While curled up in my hotel room one evening, I returned calls and answered emails. I saw that an acquaintance had called earlier in the day. She didn’t leave a message, so I did nothing, surmising she’d rung me by mistake.
When I saw her a week later, she was cool and clipped.
“Hey, is everything all right?” I asked, detecting the emotional distance.
“Anything I can do to help?”
“I’m mad at you.”
“Mad at me? Why?”
“You let me down.”
“How did I do that?”
“You didn’t call me back last week. I really needed to talk to you.”
“You didn’t leave a message.”
“That’s not the point.”
“Help me out. What’s the point I’m missing?”
“You saw that I called, right?”
“You should have called me to find out why I called you.”
Her expectation took me back years ago to a former boss. He kept a toy—barrel of monkeys—on his desk. When he gave anyone on his team an assignment, he gave us a plastic monkey and placed one on his desktop, telling us, “Now you know what to do, and I know what I asked you to do. We’re in this together.”
We returned the monkey to him when our assignment was complete. He’d return his monkey and ours to the barrel.
One day in a staff meeting, someone asked him why he kept a monkey when he gave us an assignment.
“It’s a symbol,” he said. “Giving you an assignment doesn’t take me out of the equation. I’m always responsible. I can’t give that responsibility away. I own it. The monkeys remind me of that ownership.”

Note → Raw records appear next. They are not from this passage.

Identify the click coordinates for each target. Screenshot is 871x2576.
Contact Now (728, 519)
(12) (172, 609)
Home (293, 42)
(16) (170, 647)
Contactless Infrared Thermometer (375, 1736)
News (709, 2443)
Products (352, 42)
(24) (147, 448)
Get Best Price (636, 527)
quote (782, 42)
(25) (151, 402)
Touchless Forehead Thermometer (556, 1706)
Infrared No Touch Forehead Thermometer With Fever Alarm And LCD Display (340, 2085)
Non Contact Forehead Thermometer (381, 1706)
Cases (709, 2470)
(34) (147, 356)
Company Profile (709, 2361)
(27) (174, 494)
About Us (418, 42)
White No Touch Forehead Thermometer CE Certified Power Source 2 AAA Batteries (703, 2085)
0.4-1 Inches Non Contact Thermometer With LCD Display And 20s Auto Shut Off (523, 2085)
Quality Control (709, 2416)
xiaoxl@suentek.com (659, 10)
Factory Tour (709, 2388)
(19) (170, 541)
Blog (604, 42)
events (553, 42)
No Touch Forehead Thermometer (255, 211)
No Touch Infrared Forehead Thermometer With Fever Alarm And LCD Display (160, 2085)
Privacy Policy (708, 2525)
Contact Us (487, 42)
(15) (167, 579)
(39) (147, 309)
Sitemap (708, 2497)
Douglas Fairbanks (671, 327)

“Is that something you’ve always done?” Asked a colleague.
“Early in my career, I asked an employee to do a task. He didn’t get it done, but I didn’t follow-up with him either,” replied my boss. “When my boss asked me why the work wasn’t done, I told him I’d asked an employee to do it and that the employee had failed to get it done. My tone obviously implied the issue wasn’t my fault. My boss looked me square in the eye and said, ‘Don’t paint yourself as the victim here. Assigning work to someone never takes the monkey off your back. You own it, no excuses, no blaming.’ I learned a big life lesson that day.”
The boss gave all of us a barrel of monkeys game at the next staffing saying, “Remember, if you need it or want it, own getting it done.”
I still have my barrel of monkeys. It’s a symbol to me, just like it was to that long ago boss.
That acquaintance tried to give me her monkey. She blamed me for not acting when she hadn’t made it clear she wanted action, so I refused to let myself feel guilty.
Unspoken expectations are tricky things.
I think that being a leader who is clear about he/she wants and who owns up and follows up is a double bonus recipe for liking ourselves and for working better with others.